(Records excerpted from a collection)
▼▼▼

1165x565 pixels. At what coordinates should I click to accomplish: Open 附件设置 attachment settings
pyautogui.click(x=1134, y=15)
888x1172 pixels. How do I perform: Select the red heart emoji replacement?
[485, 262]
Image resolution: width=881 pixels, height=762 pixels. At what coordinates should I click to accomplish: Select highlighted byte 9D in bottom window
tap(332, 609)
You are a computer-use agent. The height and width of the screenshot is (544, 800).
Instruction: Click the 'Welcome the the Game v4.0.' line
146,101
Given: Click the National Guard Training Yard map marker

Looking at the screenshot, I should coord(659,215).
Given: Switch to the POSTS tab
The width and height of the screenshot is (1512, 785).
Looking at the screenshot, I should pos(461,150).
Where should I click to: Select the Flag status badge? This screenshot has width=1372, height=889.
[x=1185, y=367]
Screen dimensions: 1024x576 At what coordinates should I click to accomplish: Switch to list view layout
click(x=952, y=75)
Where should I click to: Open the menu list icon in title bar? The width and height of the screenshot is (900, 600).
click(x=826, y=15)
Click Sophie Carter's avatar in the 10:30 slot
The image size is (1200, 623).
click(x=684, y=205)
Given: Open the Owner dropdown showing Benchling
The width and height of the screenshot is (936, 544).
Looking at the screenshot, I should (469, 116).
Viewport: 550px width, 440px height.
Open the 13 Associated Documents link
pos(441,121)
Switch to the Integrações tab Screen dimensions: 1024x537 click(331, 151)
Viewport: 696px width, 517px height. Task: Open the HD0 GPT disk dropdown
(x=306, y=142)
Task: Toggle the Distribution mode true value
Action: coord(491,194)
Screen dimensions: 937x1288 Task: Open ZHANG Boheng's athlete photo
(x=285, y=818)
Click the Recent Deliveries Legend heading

▲▲▲

Repeat the data word for word. Leave nothing out.

1165x565 pixels. At what coordinates should I click to accomplish: Open 附件设置 attachment settings
pyautogui.click(x=1134, y=15)
888x1172 pixels. How do I perform: Select the red heart emoji replacement?
[485, 262]
Image resolution: width=881 pixels, height=762 pixels. At what coordinates should I click to accomplish: Select highlighted byte 9D in bottom window
tap(332, 609)
You are a computer-use agent. The height and width of the screenshot is (544, 800).
Instruction: Click the 'Welcome the the Game v4.0.' line
146,101
Given: Click the National Guard Training Yard map marker

Looking at the screenshot, I should coord(659,215).
Given: Switch to the POSTS tab
The width and height of the screenshot is (1512, 785).
Looking at the screenshot, I should pos(461,150).
Where should I click to: Select the Flag status badge? This screenshot has width=1372, height=889.
[x=1185, y=367]
Screen dimensions: 1024x576 At what coordinates should I click to accomplish: Switch to list view layout
click(x=952, y=75)
Where should I click to: Open the menu list icon in title bar? The width and height of the screenshot is (900, 600).
click(x=826, y=15)
Click Sophie Carter's avatar in the 10:30 slot
The image size is (1200, 623).
click(x=684, y=205)
Given: Open the Owner dropdown showing Benchling
The width and height of the screenshot is (936, 544).
Looking at the screenshot, I should (469, 116).
Viewport: 550px width, 440px height.
Open the 13 Associated Documents link
pos(441,121)
Switch to the Integrações tab Screen dimensions: 1024x537 click(331, 151)
Viewport: 696px width, 517px height. Task: Open the HD0 GPT disk dropdown
(x=306, y=142)
Task: Toggle the Distribution mode true value
Action: coord(491,194)
Screen dimensions: 937x1288 Task: Open ZHANG Boheng's athlete photo
(x=285, y=818)
Click the Recent Deliveries Legend heading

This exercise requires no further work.